Later reviews of the album were much more positive. Journalist and author Dušan Vesić wrote in 2020: "The only reason [for unfavorable reviews] might have been the fact that it was expected from punk bands to be rough, fierce and angry, and Pekinška Patka were likable and jolly." In 1998, Plitka poezija was polled as the 77th on the list of 100 greatest Yugoslav rock and pop albums in the book YU 100: najbolji albumi jugoslovenske rok i pop muzike (YU 100: The Best albums of Yugoslav pop and rock music). In 2015, it was polled as 74th on the list of 100 Greatest Yugoslav Albums published by the Croatian edition of Rolling Stone.

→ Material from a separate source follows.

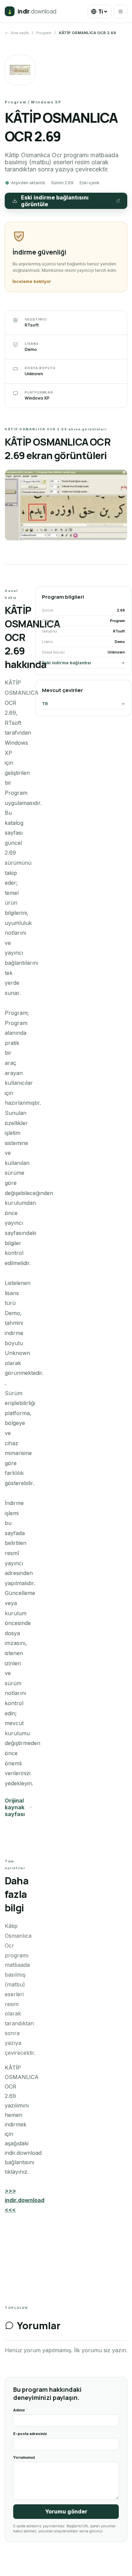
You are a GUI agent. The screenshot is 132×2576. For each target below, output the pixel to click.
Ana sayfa (20, 32)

The album songs "Biti ružan, pametan i mlad" and "Bolje da nosim kratku kosu" have often been described as anthems of Yugoslav punk rockers. In 2000, "Bolje da nosim kratku kosu" was polled No.39 on the Rock Express Top 100 Yugoslav Rock Songs of All Times list. In 2006, the same song was polled No.22 on the B92 Top 100 Domestic Songs list.

===Covers===
- Serbian and Yugoslav punk rock band Atheist Rap released the song "Plitka poezija", a medley of songs from the album, on their 1994 debut album Maori i Crni Gonzales (Māori and Black Gonzales).
- The band Final Solutions from Memphis, Tennessee covered Pekinška Patka songs "Kontracepcija" ("Contraception") and "Poderimo rok" on their 2006 7-inch single Return to Motherland.
- The band Downtown Boys from Providence, Rhode Island recorded a cover of "Poderimo rok" on their 2013 self-titled record.